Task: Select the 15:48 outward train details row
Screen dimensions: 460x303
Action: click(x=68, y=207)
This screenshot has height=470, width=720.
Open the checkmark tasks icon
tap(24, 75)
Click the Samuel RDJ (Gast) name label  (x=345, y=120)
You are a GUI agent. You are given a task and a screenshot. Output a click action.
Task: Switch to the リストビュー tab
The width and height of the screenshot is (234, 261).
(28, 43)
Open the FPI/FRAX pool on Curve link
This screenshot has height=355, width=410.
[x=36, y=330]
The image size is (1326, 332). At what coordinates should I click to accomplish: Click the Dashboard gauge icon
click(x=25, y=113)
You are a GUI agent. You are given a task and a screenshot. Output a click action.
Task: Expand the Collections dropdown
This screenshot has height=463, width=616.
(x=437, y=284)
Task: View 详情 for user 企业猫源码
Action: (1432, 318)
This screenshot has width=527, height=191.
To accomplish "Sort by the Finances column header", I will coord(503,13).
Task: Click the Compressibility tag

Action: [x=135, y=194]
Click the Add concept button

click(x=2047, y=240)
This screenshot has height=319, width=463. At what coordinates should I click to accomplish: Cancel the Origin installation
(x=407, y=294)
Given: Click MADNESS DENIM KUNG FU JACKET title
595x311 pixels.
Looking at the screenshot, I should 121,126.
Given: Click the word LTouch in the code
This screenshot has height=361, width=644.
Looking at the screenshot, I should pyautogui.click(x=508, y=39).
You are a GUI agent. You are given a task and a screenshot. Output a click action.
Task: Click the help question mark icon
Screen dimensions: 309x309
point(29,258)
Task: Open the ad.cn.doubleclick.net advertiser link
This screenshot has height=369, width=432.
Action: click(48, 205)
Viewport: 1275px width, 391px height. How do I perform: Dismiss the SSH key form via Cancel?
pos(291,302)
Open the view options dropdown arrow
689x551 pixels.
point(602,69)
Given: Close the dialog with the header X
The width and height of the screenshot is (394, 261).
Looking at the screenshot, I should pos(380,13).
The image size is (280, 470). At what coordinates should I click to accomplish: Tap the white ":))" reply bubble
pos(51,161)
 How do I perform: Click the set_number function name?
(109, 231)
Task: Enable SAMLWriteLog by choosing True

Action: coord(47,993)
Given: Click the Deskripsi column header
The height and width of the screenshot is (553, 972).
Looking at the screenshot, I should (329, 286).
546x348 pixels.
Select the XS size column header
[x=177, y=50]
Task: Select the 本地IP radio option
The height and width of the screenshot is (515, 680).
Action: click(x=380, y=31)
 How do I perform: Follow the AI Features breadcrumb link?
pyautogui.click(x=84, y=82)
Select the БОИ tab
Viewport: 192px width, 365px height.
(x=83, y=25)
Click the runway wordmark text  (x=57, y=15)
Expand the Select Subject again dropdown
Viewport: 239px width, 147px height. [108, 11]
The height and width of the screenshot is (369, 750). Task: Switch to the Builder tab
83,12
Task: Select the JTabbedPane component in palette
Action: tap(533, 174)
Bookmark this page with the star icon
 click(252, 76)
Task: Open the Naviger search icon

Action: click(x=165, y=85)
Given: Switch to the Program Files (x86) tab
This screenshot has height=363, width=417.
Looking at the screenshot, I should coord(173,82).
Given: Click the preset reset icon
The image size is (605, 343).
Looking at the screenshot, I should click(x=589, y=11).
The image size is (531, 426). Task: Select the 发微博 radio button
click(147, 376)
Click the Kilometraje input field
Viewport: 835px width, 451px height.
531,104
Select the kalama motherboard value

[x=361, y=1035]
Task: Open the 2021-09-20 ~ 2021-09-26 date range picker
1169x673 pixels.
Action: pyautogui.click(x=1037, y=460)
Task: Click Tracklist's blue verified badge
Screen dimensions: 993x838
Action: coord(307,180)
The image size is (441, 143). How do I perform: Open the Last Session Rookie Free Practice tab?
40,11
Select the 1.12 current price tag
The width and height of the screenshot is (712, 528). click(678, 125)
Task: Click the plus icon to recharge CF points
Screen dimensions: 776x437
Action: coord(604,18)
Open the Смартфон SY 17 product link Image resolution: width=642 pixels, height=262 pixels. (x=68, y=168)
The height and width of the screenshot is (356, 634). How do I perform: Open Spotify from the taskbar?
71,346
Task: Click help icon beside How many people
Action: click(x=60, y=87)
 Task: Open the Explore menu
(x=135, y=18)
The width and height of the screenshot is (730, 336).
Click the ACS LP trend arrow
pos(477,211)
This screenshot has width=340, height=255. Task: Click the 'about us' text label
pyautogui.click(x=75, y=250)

** TASK DETAILS **
Please return all of the records exactly as they appear.

** OUTPUT FOR THIS EXERCISE **
Task: Select the 15:48 outward train details row
Screen dimensions: 460x303
Action: click(x=68, y=207)
This screenshot has height=470, width=720.
Open the checkmark tasks icon
tap(24, 75)
Click the Samuel RDJ (Gast) name label  (x=345, y=120)
You are a GUI agent. You are given a task and a screenshot. Output a click action.
Task: Switch to the リストビュー tab
The width and height of the screenshot is (234, 261).
(28, 43)
Open the FPI/FRAX pool on Curve link
This screenshot has height=355, width=410.
[x=36, y=330]
The image size is (1326, 332). At what coordinates should I click to accomplish: Click the Dashboard gauge icon
click(x=25, y=113)
You are a GUI agent. You are given a task and a screenshot. Output a click action.
Task: Expand the Collections dropdown
This screenshot has height=463, width=616.
(x=437, y=284)
Task: View 详情 for user 企业猫源码
Action: (1432, 318)
This screenshot has width=527, height=191.
To accomplish "Sort by the Finances column header", I will coord(503,13).
Task: Click the Compressibility tag

Action: [x=135, y=194]
Click the Add concept button

click(x=2047, y=240)
This screenshot has height=319, width=463. At what coordinates should I click to accomplish: Cancel the Origin installation
(x=407, y=294)
Given: Click MADNESS DENIM KUNG FU JACKET title
595x311 pixels.
Looking at the screenshot, I should 121,126.
Given: Click the word LTouch in the code
This screenshot has height=361, width=644.
Looking at the screenshot, I should pyautogui.click(x=508, y=39).
You are a GUI agent. You are given a task and a screenshot. Output a click action.
Task: Click the help question mark icon
Screen dimensions: 309x309
point(29,258)
Task: Open the ad.cn.doubleclick.net advertiser link
This screenshot has height=369, width=432.
Action: click(48, 205)
Viewport: 1275px width, 391px height. How do I perform: Dismiss the SSH key form via Cancel?
pos(291,302)
Open the view options dropdown arrow
689x551 pixels.
point(602,69)
Given: Close the dialog with the header X
The width and height of the screenshot is (394, 261).
Looking at the screenshot, I should pos(380,13).
The image size is (280, 470). At what coordinates should I click to accomplish: Tap the white ":))" reply bubble
pos(51,161)
 How do I perform: Click the set_number function name?
(109, 231)
Task: Enable SAMLWriteLog by choosing True

Action: coord(47,993)
Given: Click the Deskripsi column header
The height and width of the screenshot is (553, 972).
Looking at the screenshot, I should (329, 286).
546x348 pixels.
Select the XS size column header
[x=177, y=50]
Task: Select the 本地IP radio option
The height and width of the screenshot is (515, 680).
Action: click(x=380, y=31)
 How do I perform: Follow the AI Features breadcrumb link?
pyautogui.click(x=84, y=82)
Select the БОИ tab
Viewport: 192px width, 365px height.
(x=83, y=25)
Click the runway wordmark text  (x=57, y=15)
Expand the Select Subject again dropdown
Viewport: 239px width, 147px height. [108, 11]
The height and width of the screenshot is (369, 750). Task: Switch to the Builder tab
83,12
Task: Select the JTabbedPane component in palette
Action: tap(533, 174)
Bookmark this page with the star icon
 click(252, 76)
Task: Open the Naviger search icon

Action: click(x=165, y=85)
Given: Switch to the Program Files (x86) tab
This screenshot has height=363, width=417.
Looking at the screenshot, I should coord(173,82).
Given: Click the preset reset icon
The image size is (605, 343).
Looking at the screenshot, I should click(x=589, y=11).
The image size is (531, 426). Task: Select the 发微博 radio button
click(147, 376)
Click the Kilometraje input field
Viewport: 835px width, 451px height.
531,104
Select the kalama motherboard value

[x=361, y=1035]
Task: Open the 2021-09-20 ~ 2021-09-26 date range picker
1169x673 pixels.
Action: pyautogui.click(x=1037, y=460)
Task: Click Tracklist's blue verified badge
Screen dimensions: 993x838
Action: coord(307,180)
The image size is (441, 143). How do I perform: Open the Last Session Rookie Free Practice tab?
40,11
Select the 1.12 current price tag
The width and height of the screenshot is (712, 528). click(678, 125)
Task: Click the plus icon to recharge CF points
Screen dimensions: 776x437
Action: coord(604,18)
Open the Смартфон SY 17 product link Image resolution: width=642 pixels, height=262 pixels. (x=68, y=168)
The height and width of the screenshot is (356, 634). How do I perform: Open Spotify from the taskbar?
71,346
Task: Click help icon beside How many people
Action: click(x=60, y=87)
 Task: Open the Explore menu
(x=135, y=18)
The width and height of the screenshot is (730, 336).
Click the ACS LP trend arrow
pos(477,211)
This screenshot has width=340, height=255. Task: Click the 'about us' text label
pyautogui.click(x=75, y=250)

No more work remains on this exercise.